СД. Это какой-то неожиданный вопрос и серьезный. Ощущение, что я дома, не возникало у меня даже в Ленинграде, где я вырос и прожил тридцать с лишним лет. Я не русский человек по виду. Так сложилась жизнь, что мне всегда казалось, что я чем-то отличаюсь от среднего нормального человека. И я довольно сильно выделялся на ленинградских улицах. У меня была борода, что тоже было дерзостью, - борода хемингуэевского направления, не толстовская. Я был человек с тяжелым характером, вел себя довольно дерзко и нахально. У меня как раз ощущение, чисто физическое ощущение, что я нахожусь у себя дома, возникло в Нью-Йорке. Я очень люблю Ленинград, я мечтаю там побывать, мне очень многое дорого в Ленинграде. И тем не менее... Прилетаешь в аэропорт Кеннеди, садишься в такси с отломанным крылом, видишь довольно бандитскую физиономию черного водителя и понимаешь, что ты дома. Водитель недоволен, что меня надо везти сравнительно недалеко и он мало заработает; я говорю, что не виноват, что живу в Форест Хиллсе, он говорит, что тоже в этом не виноват. Начинается на моем скромном английском небольшой конфликт. Понимаешь, что ты дома, половина Нью-Йорка говорит по-английски хуже, чем я, ни один человек не может принять меня за иностранца потому, что Нью-Йорк весь состоит из иностранцев, там практически нет туземного населения. Так что ощущение, что я у себя дома, у меня возникает в Нью-Йорке.

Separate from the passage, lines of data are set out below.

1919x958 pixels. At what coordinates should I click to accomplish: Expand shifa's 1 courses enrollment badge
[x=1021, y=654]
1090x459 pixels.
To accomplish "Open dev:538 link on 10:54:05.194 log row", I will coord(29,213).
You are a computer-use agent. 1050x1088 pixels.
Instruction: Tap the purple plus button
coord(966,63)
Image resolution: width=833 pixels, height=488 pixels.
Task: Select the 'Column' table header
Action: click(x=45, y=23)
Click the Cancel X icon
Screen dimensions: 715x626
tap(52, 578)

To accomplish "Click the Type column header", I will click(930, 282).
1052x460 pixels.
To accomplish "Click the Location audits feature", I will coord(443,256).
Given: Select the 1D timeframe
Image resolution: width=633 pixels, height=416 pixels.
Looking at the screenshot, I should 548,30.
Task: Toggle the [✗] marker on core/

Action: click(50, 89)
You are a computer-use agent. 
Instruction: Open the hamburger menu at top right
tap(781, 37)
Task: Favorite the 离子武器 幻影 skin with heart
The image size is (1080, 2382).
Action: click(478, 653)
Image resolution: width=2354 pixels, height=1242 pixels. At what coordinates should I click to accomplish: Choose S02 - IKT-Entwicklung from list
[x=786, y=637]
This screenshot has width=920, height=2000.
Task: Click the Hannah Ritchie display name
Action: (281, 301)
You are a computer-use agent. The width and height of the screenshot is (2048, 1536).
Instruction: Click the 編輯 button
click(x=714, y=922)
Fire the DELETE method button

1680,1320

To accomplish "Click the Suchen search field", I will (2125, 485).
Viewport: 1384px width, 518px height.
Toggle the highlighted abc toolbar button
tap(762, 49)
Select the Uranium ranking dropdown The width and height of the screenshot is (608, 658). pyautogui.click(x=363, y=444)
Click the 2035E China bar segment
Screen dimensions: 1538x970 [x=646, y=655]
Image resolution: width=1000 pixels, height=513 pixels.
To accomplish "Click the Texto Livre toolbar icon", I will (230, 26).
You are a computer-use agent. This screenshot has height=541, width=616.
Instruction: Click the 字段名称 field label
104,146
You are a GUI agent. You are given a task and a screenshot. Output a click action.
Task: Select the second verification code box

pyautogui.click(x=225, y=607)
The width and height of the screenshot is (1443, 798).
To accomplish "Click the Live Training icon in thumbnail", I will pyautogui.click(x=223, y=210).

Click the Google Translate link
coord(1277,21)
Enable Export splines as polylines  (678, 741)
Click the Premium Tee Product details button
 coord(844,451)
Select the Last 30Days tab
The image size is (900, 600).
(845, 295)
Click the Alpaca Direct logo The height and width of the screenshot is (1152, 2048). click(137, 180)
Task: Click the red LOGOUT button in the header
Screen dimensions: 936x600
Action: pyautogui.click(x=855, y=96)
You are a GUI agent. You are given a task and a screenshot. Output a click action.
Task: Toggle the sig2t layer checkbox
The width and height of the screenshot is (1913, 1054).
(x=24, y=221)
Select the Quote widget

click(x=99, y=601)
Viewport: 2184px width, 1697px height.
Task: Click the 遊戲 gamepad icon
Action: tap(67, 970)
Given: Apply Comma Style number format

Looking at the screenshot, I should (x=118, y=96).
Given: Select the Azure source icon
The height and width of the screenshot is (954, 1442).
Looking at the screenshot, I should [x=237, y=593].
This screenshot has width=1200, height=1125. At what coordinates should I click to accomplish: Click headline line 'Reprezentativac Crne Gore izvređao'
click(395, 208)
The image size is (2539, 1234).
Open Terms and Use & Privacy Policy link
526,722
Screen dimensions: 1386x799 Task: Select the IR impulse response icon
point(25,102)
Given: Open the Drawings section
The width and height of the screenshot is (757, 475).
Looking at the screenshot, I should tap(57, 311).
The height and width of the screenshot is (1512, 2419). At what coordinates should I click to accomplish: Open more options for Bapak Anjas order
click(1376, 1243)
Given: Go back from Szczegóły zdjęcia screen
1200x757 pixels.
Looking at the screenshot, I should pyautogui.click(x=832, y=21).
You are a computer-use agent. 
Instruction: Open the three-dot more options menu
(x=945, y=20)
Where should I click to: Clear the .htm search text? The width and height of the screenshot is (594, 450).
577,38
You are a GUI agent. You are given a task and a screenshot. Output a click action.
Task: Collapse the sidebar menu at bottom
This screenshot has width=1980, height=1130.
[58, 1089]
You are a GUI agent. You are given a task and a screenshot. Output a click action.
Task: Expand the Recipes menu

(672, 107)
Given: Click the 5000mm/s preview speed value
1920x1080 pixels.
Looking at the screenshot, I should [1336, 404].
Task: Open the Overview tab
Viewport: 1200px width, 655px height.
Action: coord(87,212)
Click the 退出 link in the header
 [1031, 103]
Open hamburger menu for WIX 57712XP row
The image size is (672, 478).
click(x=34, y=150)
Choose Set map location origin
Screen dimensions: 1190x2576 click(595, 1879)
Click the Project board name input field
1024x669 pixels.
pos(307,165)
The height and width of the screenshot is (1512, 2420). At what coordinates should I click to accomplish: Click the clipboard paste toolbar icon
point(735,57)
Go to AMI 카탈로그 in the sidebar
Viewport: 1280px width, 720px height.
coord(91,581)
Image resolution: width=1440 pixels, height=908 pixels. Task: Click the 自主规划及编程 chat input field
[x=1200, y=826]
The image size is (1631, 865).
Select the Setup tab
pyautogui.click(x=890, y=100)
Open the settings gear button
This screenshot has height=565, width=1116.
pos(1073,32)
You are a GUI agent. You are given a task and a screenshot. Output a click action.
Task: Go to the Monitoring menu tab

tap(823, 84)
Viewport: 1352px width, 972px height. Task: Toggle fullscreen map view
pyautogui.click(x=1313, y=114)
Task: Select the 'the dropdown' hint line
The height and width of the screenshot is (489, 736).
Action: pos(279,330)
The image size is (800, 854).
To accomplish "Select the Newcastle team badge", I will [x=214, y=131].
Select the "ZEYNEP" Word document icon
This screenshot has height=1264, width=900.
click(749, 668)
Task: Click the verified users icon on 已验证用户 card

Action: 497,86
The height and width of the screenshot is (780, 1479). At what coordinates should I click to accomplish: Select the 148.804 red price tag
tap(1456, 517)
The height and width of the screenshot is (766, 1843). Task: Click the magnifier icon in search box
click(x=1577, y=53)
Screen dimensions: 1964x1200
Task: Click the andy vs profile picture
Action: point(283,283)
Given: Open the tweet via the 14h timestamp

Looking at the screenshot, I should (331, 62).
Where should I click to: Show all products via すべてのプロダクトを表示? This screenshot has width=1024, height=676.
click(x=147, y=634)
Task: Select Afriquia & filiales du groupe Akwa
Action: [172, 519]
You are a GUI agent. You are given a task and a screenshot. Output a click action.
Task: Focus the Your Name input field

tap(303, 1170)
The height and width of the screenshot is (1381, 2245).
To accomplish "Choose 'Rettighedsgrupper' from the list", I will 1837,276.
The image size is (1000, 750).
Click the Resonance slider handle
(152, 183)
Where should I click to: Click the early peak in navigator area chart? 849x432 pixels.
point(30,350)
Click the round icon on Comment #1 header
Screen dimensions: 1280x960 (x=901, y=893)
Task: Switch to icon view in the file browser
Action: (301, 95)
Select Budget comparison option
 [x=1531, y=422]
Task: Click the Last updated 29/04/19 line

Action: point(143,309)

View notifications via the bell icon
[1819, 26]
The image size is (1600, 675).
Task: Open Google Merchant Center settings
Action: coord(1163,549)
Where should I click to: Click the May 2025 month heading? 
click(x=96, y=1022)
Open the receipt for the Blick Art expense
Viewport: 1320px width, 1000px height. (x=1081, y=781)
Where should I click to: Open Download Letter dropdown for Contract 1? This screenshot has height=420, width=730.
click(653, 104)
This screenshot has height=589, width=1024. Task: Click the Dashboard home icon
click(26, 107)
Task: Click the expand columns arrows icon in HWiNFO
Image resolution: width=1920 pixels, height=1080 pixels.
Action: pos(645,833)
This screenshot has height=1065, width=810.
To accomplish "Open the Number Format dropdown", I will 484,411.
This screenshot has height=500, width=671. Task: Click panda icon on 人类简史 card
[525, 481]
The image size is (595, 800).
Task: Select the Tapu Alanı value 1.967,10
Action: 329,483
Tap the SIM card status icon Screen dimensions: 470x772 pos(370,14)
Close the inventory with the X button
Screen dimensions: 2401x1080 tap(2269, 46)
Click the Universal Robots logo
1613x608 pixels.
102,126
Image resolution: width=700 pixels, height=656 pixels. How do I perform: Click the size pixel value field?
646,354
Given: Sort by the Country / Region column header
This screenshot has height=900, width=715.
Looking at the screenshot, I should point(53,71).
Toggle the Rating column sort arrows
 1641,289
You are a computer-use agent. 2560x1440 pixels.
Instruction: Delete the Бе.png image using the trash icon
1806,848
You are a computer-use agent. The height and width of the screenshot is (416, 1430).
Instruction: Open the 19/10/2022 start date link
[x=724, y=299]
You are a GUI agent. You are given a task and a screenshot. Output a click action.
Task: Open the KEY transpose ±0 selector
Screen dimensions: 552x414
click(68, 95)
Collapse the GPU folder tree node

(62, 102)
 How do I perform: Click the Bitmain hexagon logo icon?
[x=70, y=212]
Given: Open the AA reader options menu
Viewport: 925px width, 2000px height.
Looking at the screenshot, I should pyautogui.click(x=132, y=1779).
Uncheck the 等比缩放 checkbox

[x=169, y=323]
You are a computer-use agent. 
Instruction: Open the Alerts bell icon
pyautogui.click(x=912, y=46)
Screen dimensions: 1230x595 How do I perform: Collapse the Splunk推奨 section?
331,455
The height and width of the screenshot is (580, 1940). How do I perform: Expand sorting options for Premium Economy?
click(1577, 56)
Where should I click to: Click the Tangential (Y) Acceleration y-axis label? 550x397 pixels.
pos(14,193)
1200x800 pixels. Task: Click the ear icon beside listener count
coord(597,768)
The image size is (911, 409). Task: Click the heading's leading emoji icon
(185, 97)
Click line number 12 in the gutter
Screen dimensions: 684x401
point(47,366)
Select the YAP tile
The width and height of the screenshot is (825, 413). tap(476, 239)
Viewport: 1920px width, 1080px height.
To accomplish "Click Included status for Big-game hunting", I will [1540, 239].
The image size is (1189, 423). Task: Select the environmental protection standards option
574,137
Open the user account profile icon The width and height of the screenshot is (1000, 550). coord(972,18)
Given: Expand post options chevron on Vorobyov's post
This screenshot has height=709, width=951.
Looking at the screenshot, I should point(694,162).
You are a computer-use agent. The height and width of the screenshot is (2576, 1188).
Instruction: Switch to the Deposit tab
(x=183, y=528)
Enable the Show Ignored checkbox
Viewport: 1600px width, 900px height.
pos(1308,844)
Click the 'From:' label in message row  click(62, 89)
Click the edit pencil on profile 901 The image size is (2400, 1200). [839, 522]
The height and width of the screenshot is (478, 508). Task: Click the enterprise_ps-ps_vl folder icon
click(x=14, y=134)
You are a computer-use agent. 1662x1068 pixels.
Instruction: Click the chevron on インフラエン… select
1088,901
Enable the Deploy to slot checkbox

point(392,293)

ДГ. Ваша книга "Иностранка" описывает жизнь эмиграции. Она очень смешная, но общее впечатление грустное.
СД. У меня такой задачи веселить публику не было, а юмор и печаль, как известно, движутся параллельно. Практически для всех русских юмористов, которых мы чтим, смех сквозь слезы это обычное состояние. Я не хочу себя сравнивать ни с кем из великих писателей, но, наверное, печаль и улыбка сопутствуют друг другу.
ДГ. Вы к какой эмиграции принадлежите - к третьей волне или вообще к русской эмиграции?
СД. Я принадлежу именно к третьей волне. Она имеет свои специфические, так сказать, особенности, которые ко мне имеют самое прямое отношение: я не воевал с оружием в руках против советской власти, я добровольно уехал, я явился в ОВИР, и, так как у меня не было никаких израильских документов, вызовов и прочего, я уехал, изъявив такое желание. У меня не было практически никакой надежды вернуться, в отличие от эмигрантов первой волны, которые были почти все уверены, что они возвратятся в тамбовские поместья или родные города. У меня таких иллюзий не было: я уезжал на Запад, зная, что не вернусь. Я уехал, повторяю, добровольно, я не беженец в точном смысле, я не спасался, я довольно комфортабельно улетел в самолете, получив от советской власти какие-то деньги.
ДГ. А сколько вам дали?
СД. Что-то около 200 долларов нам обменяли...
ДГ. 200 долларов, и катись!
СД. Да, это была небольшая сумма, но нам ее хватило...
ДГ. Но это две ночи в гостинице...
СД. Но мы и эти деньги не тратили. Когда мы прилетели в Вену, нам покровительствовала благотворительная организация - Толстовский фонд. Меня взяли под защиту как бедствующего литератора, и я им благодарен, они нам сняли квартиру. То есть лишений, которым подвергалась первая эмиграция...
ДГ. ...или даже вторая...
СД. ...или, во всяком случае, вторая, мы не испытывали. Наше пребывание здесь было узаконено, сопровождалось какими-то преимуществами, льготами. Моя мать, очень пожилая женщина, с первых же дней получала медицинскую помощь. Я, к сожалению, не могу похвастать никакими тяжелыми переживаниями или какими-то заслугами по части выживания или мужественного преодоления трудностей. Мы уехали с комфортом, и никаких тяжелых драм здесь не было, к счастью.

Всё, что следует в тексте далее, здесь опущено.